WHAT TO WORK ON -> Search the entries below for "computer". Report each line where it occurs.

======== EXTRACTED MATERIAL ========

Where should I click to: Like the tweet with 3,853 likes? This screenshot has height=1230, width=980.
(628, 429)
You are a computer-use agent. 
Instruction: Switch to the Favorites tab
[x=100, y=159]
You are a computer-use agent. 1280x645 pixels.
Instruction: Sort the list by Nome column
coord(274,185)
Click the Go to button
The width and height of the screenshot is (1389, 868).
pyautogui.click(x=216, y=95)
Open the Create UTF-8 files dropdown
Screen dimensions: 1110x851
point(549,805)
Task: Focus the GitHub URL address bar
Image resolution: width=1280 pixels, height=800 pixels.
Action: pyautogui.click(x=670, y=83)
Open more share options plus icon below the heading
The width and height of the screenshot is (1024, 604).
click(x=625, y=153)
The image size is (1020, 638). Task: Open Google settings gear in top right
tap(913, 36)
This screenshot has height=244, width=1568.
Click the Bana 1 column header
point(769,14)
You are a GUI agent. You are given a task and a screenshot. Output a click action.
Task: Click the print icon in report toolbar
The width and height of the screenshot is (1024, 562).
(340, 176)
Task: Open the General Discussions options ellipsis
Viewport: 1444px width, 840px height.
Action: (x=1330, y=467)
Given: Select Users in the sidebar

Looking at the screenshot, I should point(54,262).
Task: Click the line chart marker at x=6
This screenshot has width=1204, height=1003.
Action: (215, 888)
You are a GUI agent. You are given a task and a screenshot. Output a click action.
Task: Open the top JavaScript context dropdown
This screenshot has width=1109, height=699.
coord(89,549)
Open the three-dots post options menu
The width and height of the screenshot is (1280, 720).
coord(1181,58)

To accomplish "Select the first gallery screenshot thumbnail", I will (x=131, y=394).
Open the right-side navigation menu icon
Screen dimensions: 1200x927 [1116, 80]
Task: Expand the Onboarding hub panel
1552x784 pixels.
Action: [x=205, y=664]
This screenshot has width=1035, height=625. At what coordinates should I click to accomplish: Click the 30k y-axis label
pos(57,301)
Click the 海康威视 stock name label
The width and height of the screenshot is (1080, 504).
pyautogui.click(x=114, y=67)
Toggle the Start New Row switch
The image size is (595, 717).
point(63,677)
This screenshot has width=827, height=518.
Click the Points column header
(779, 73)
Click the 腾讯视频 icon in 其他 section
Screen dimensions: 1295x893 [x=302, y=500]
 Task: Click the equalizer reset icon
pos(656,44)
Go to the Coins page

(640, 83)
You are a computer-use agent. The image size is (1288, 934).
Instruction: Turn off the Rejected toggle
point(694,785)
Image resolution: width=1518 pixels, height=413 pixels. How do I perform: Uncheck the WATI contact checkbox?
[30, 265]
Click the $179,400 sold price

========

SOLUTION FOR THIS PROBLEM ->
You are a computer-use agent. 
You are a computer-use agent. 1280x645 pixels.
You are a computer-use agent. The image size is (1288, 934).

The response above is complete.